Pixel coordinate grounding data
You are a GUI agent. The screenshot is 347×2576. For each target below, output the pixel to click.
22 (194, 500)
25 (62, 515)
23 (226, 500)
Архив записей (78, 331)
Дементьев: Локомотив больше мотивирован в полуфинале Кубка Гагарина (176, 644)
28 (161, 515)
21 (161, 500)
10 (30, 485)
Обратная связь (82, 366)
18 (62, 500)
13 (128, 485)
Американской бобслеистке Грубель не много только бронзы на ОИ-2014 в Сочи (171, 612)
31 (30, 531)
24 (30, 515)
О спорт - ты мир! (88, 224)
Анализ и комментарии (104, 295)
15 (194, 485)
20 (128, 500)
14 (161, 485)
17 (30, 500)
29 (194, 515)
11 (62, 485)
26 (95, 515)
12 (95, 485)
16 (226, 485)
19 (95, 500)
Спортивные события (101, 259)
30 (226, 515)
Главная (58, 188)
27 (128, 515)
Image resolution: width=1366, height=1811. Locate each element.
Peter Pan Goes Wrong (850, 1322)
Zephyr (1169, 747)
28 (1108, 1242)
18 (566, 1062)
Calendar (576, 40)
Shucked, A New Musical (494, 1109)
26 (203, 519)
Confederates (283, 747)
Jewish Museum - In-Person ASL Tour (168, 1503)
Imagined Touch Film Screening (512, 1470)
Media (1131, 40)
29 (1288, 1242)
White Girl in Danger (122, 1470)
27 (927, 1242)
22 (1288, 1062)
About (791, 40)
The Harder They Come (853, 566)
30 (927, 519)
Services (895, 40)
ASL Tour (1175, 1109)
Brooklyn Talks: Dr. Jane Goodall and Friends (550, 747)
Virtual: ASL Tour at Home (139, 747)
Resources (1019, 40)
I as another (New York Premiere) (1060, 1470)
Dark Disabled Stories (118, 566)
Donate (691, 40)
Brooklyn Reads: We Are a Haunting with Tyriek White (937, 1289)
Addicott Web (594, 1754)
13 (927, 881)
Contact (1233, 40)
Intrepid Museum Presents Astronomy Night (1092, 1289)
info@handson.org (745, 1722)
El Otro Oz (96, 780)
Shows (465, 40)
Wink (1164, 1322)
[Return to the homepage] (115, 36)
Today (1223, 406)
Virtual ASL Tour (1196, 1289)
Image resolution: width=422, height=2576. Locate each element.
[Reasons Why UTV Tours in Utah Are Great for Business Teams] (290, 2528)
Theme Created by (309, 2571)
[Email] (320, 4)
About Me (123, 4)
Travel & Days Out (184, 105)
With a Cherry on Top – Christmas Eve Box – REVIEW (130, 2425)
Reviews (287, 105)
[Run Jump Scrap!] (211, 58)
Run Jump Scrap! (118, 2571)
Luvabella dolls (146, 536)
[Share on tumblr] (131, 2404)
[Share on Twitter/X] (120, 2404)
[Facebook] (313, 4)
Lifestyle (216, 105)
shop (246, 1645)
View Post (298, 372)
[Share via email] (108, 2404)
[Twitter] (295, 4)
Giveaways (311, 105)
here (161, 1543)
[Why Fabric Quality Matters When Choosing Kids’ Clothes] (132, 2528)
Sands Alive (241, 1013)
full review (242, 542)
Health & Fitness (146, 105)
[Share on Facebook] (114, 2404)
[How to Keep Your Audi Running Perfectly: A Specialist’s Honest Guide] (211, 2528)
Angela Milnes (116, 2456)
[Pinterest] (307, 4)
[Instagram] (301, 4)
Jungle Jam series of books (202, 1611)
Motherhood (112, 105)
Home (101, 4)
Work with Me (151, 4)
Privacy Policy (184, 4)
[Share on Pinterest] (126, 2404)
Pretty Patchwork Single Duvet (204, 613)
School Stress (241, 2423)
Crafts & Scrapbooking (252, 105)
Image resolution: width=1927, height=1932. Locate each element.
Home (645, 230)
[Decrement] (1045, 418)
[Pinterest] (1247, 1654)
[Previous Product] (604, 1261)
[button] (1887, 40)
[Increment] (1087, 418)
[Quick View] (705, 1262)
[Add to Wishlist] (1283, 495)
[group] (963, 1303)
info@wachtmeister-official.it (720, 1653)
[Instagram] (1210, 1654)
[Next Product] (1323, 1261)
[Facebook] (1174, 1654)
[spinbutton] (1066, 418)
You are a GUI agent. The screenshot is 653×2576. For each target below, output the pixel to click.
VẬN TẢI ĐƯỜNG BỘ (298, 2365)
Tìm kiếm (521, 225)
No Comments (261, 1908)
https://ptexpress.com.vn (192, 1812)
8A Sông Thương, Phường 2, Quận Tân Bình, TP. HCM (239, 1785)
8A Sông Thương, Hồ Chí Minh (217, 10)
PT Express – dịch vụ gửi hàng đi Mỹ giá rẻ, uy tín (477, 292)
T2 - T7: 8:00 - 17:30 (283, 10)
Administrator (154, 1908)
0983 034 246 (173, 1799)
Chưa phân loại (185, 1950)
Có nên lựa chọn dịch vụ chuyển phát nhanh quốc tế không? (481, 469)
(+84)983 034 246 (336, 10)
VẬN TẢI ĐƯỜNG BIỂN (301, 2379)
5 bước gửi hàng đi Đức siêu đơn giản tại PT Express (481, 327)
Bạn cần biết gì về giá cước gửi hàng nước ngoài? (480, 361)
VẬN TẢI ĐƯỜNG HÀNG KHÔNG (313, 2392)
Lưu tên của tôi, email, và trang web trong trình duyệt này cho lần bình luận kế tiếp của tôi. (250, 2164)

== Assignment ==
Copy the data above exactly. Every line must be included.

== Solution ==
You are a GUI agent. The screenshot is 347×2576. For each target below, output the pixel to click.
22 (194, 500)
25 (62, 515)
23 (226, 500)
Архив записей (78, 331)
Дементьев: Локомотив больше мотивирован в полуфинале Кубка Гагарина (176, 644)
28 (161, 515)
21 (161, 500)
10 (30, 485)
Обратная связь (82, 366)
18 (62, 500)
13 (128, 485)
Американской бобслеистке Грубель не много только бронзы на ОИ-2014 в Сочи (171, 612)
31 (30, 531)
24 (30, 515)
О спорт - ты мир! (88, 224)
Анализ и комментарии (104, 295)
15 (194, 485)
20 (128, 500)
14 (161, 485)
17 (30, 500)
29 (194, 515)
11 (62, 485)
26 (95, 515)
12 (95, 485)
16 (226, 485)
19 (95, 500)
Спортивные события (101, 259)
30 (226, 515)
Главная (58, 188)
27 (128, 515)
Image resolution: width=1366, height=1811. Locate each element.
Peter Pan Goes Wrong (850, 1322)
Zephyr (1169, 747)
28 (1108, 1242)
18 (566, 1062)
Calendar (576, 40)
Shucked, A New Musical (494, 1109)
26 (203, 519)
Confederates (283, 747)
Jewish Museum - In-Person ASL Tour (168, 1503)
Imagined Touch Film Screening (512, 1470)
Media (1131, 40)
29 (1288, 1242)
White Girl in Danger (122, 1470)
27 (927, 1242)
22 (1288, 1062)
About (791, 40)
The Harder They Come (853, 566)
30 (927, 519)
Services (895, 40)
ASL Tour (1175, 1109)
Brooklyn Talks: Dr. Jane Goodall and Friends (550, 747)
Virtual: ASL Tour at Home (139, 747)
Resources (1019, 40)
I as another (New York Premiere) (1060, 1470)
Dark Disabled Stories (118, 566)
Donate (691, 40)
Brooklyn Reads: We Are a Haunting with Tyriek White (937, 1289)
Addicott Web (594, 1754)
13 (927, 881)
Contact (1233, 40)
Intrepid Museum Presents Astronomy Night (1092, 1289)
info@handson.org (745, 1722)
El Otro Oz (96, 780)
Shows (465, 40)
Wink (1164, 1322)
[Return to the homepage] (115, 36)
Today (1223, 406)
Virtual ASL Tour (1196, 1289)
Image resolution: width=422, height=2576. Locate each element.
[Reasons Why UTV Tours in Utah Are Great for Business Teams] (290, 2528)
Theme Created by (309, 2571)
[Email] (320, 4)
About Me (123, 4)
Travel & Days Out (184, 105)
With a Cherry on Top – Christmas Eve Box – REVIEW (130, 2425)
Reviews (287, 105)
[Run Jump Scrap!] (211, 58)
Run Jump Scrap! (118, 2571)
Luvabella dolls (146, 536)
[Share on tumblr] (131, 2404)
[Share on Twitter/X] (120, 2404)
[Facebook] (313, 4)
Lifestyle (216, 105)
shop (246, 1645)
View Post (298, 372)
[Share via email] (108, 2404)
[Twitter] (295, 4)
Giveaways (311, 105)
here (161, 1543)
[Why Fabric Quality Matters When Choosing Kids’ Clothes] (132, 2528)
Sands Alive (241, 1013)
full review (242, 542)
Health & Fitness (146, 105)
[Share on Facebook] (114, 2404)
[How to Keep Your Audi Running Perfectly: A Specialist’s Honest Guide] (211, 2528)
Angela Milnes (116, 2456)
[Pinterest] (307, 4)
[Instagram] (301, 4)
Jungle Jam series of books (202, 1611)
Motherhood (112, 105)
Home (101, 4)
Work with Me (151, 4)
Privacy Policy (184, 4)
[Share on Pinterest] (126, 2404)
Pretty Patchwork Single Duvet (204, 613)
School Stress (241, 2423)
Crafts & Scrapbooking (252, 105)
Image resolution: width=1927, height=1932. Locate each element.
Home (645, 230)
[Decrement] (1045, 418)
[Pinterest] (1247, 1654)
[Previous Product] (604, 1261)
[button] (1887, 40)
[Increment] (1087, 418)
[Quick View] (705, 1262)
[Add to Wishlist] (1283, 495)
[group] (963, 1303)
info@wachtmeister-official.it (720, 1653)
[Instagram] (1210, 1654)
[Next Product] (1323, 1261)
[Facebook] (1174, 1654)
[spinbutton] (1066, 418)
You are a GUI agent. The screenshot is 653×2576. For each target below, output the pixel to click.
VẬN TẢI ĐƯỜNG BỘ (298, 2365)
Tìm kiếm (521, 225)
No Comments (261, 1908)
https://ptexpress.com.vn (192, 1812)
8A Sông Thương, Phường 2, Quận Tân Bình, TP. HCM (239, 1785)
8A Sông Thương, Hồ Chí Minh (217, 10)
PT Express – dịch vụ gửi hàng đi Mỹ giá rẻ, uy tín (477, 292)
T2 - T7: 8:00 - 17:30 (283, 10)
Administrator (154, 1908)
0983 034 246 (173, 1799)
Chưa phân loại (185, 1950)
Có nên lựa chọn dịch vụ chuyển phát nhanh quốc tế không? (481, 469)
(+84)983 034 246 (336, 10)
VẬN TẢI ĐƯỜNG BIỂN (301, 2379)
5 bước gửi hàng đi Đức siêu đơn giản tại PT Express (481, 327)
Bạn cần biết gì về giá cước gửi hàng nước ngoài? (480, 361)
VẬN TẢI ĐƯỜNG HÀNG KHÔNG (313, 2392)
Lưu tên của tôi, email, và trang web trong trình duyệt này cho lần bình luận kế tiếp của tôi. (250, 2164)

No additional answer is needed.